AVAILABLE DATA START

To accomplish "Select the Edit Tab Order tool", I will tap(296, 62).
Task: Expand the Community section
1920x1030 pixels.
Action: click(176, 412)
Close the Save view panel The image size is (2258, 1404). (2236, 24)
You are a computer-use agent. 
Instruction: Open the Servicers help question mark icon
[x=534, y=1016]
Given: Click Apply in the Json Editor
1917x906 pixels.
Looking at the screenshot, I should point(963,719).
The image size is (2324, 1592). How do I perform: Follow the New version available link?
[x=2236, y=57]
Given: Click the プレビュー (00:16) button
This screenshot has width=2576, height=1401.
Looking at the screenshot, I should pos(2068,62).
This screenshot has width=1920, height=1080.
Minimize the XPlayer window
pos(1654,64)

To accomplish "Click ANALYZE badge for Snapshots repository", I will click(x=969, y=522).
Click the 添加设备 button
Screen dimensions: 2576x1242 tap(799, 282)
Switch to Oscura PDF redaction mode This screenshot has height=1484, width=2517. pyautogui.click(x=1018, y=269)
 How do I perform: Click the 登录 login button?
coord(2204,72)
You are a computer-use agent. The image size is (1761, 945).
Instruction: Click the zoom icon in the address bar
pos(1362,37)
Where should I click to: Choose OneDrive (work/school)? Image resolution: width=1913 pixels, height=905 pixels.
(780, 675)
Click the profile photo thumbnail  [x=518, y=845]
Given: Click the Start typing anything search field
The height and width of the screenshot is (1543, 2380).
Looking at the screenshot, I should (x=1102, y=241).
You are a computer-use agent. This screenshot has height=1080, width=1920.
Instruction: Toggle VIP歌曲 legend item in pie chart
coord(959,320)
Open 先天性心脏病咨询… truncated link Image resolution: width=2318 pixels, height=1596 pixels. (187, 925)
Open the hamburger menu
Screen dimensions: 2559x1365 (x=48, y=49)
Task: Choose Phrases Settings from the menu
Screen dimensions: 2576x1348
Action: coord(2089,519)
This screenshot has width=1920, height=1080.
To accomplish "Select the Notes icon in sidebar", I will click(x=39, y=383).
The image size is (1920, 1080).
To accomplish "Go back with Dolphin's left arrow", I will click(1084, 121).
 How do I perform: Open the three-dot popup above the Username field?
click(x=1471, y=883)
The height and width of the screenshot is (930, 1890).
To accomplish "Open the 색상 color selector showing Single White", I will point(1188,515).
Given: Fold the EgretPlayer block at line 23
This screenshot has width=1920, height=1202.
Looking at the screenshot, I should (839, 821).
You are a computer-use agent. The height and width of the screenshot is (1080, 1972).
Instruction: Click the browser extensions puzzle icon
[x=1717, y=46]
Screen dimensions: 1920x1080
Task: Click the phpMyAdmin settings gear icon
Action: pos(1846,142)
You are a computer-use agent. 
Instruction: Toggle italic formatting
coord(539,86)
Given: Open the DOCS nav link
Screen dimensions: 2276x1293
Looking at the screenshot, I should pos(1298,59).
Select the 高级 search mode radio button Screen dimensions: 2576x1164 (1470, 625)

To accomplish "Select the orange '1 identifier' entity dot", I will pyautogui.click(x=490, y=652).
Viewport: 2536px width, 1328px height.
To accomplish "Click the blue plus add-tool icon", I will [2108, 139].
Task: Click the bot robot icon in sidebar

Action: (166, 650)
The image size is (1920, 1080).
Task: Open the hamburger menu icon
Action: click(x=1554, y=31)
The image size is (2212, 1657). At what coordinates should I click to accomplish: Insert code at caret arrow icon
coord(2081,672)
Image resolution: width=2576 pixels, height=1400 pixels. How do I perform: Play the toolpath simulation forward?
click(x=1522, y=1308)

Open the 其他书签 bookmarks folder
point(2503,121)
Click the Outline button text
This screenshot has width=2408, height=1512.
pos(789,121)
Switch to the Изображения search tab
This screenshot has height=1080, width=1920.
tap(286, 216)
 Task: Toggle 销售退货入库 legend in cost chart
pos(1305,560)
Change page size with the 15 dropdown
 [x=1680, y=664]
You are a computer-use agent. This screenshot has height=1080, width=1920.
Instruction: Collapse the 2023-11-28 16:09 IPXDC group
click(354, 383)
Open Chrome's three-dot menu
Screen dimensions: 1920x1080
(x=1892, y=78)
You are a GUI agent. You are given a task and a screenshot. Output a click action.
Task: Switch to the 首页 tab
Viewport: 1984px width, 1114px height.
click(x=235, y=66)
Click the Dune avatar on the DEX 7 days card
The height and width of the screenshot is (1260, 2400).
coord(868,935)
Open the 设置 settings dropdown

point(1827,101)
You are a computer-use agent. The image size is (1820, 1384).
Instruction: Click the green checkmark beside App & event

AVAILABLE DATA END

**ASSIGNMENT:**
Write the data out once more. Keep every word the same.

**REPLY TO THE TASK:**
To accomplish "Select the Edit Tab Order tool", I will tap(296, 62).
Task: Expand the Community section
1920x1030 pixels.
Action: click(176, 412)
Close the Save view panel The image size is (2258, 1404). (2236, 24)
You are a computer-use agent. 
Instruction: Open the Servicers help question mark icon
[x=534, y=1016]
Given: Click Apply in the Json Editor
1917x906 pixels.
Looking at the screenshot, I should point(963,719).
The image size is (2324, 1592). How do I perform: Follow the New version available link?
[x=2236, y=57]
Given: Click the プレビュー (00:16) button
This screenshot has width=2576, height=1401.
Looking at the screenshot, I should pos(2068,62).
This screenshot has width=1920, height=1080.
Minimize the XPlayer window
pos(1654,64)

To accomplish "Click ANALYZE badge for Snapshots repository", I will click(x=969, y=522).
Click the 添加设备 button
Screen dimensions: 2576x1242 tap(799, 282)
Switch to Oscura PDF redaction mode This screenshot has height=1484, width=2517. pyautogui.click(x=1018, y=269)
 How do I perform: Click the 登录 login button?
coord(2204,72)
You are a computer-use agent. The image size is (1761, 945).
Instruction: Click the zoom icon in the address bar
pos(1362,37)
Where should I click to: Choose OneDrive (work/school)? Image resolution: width=1913 pixels, height=905 pixels.
(780, 675)
Click the profile photo thumbnail  [x=518, y=845]
Given: Click the Start typing anything search field
The height and width of the screenshot is (1543, 2380).
Looking at the screenshot, I should (x=1102, y=241).
You are a computer-use agent. This screenshot has height=1080, width=1920.
Instruction: Toggle VIP歌曲 legend item in pie chart
coord(959,320)
Open 先天性心脏病咨询… truncated link Image resolution: width=2318 pixels, height=1596 pixels. (187, 925)
Open the hamburger menu
Screen dimensions: 2559x1365 (x=48, y=49)
Task: Choose Phrases Settings from the menu
Screen dimensions: 2576x1348
Action: coord(2089,519)
This screenshot has width=1920, height=1080.
To accomplish "Select the Notes icon in sidebar", I will click(x=39, y=383).
The image size is (1920, 1080).
To accomplish "Go back with Dolphin's left arrow", I will click(1084, 121).
 How do I perform: Open the three-dot popup above the Username field?
click(x=1471, y=883)
The height and width of the screenshot is (930, 1890).
To accomplish "Open the 색상 color selector showing Single White", I will point(1188,515).
Given: Fold the EgretPlayer block at line 23
This screenshot has width=1920, height=1202.
Looking at the screenshot, I should (839, 821).
You are a computer-use agent. The height and width of the screenshot is (1080, 1972).
Instruction: Click the browser extensions puzzle icon
[x=1717, y=46]
Screen dimensions: 1920x1080
Task: Click the phpMyAdmin settings gear icon
Action: pos(1846,142)
You are a computer-use agent. 
Instruction: Toggle italic formatting
coord(539,86)
Given: Open the DOCS nav link
Screen dimensions: 2276x1293
Looking at the screenshot, I should pos(1298,59).
Select the 高级 search mode radio button Screen dimensions: 2576x1164 (1470, 625)

To accomplish "Select the orange '1 identifier' entity dot", I will pyautogui.click(x=490, y=652).
Viewport: 2536px width, 1328px height.
To accomplish "Click the blue plus add-tool icon", I will [2108, 139].
Task: Click the bot robot icon in sidebar

Action: (166, 650)
The image size is (1920, 1080).
Task: Open the hamburger menu icon
Action: click(x=1554, y=31)
The image size is (2212, 1657). At what coordinates should I click to accomplish: Insert code at caret arrow icon
coord(2081,672)
Image resolution: width=2576 pixels, height=1400 pixels. How do I perform: Play the toolpath simulation forward?
click(x=1522, y=1308)

Open the 其他书签 bookmarks folder
point(2503,121)
Click the Outline button text
This screenshot has width=2408, height=1512.
pos(789,121)
Switch to the Изображения search tab
This screenshot has height=1080, width=1920.
tap(286, 216)
 Task: Toggle 销售退货入库 legend in cost chart
pos(1305,560)
Change page size with the 15 dropdown
 [x=1680, y=664]
You are a computer-use agent. This screenshot has height=1080, width=1920.
Instruction: Collapse the 2023-11-28 16:09 IPXDC group
click(354, 383)
Open Chrome's three-dot menu
Screen dimensions: 1920x1080
(x=1892, y=78)
You are a GUI agent. You are given a task and a screenshot. Output a click action.
Task: Switch to the 首页 tab
Viewport: 1984px width, 1114px height.
click(x=235, y=66)
Click the Dune avatar on the DEX 7 days card
The height and width of the screenshot is (1260, 2400).
coord(868,935)
Open the 设置 settings dropdown

point(1827,101)
You are a computer-use agent. The image size is (1820, 1384).
Instruction: Click the green checkmark beside App & event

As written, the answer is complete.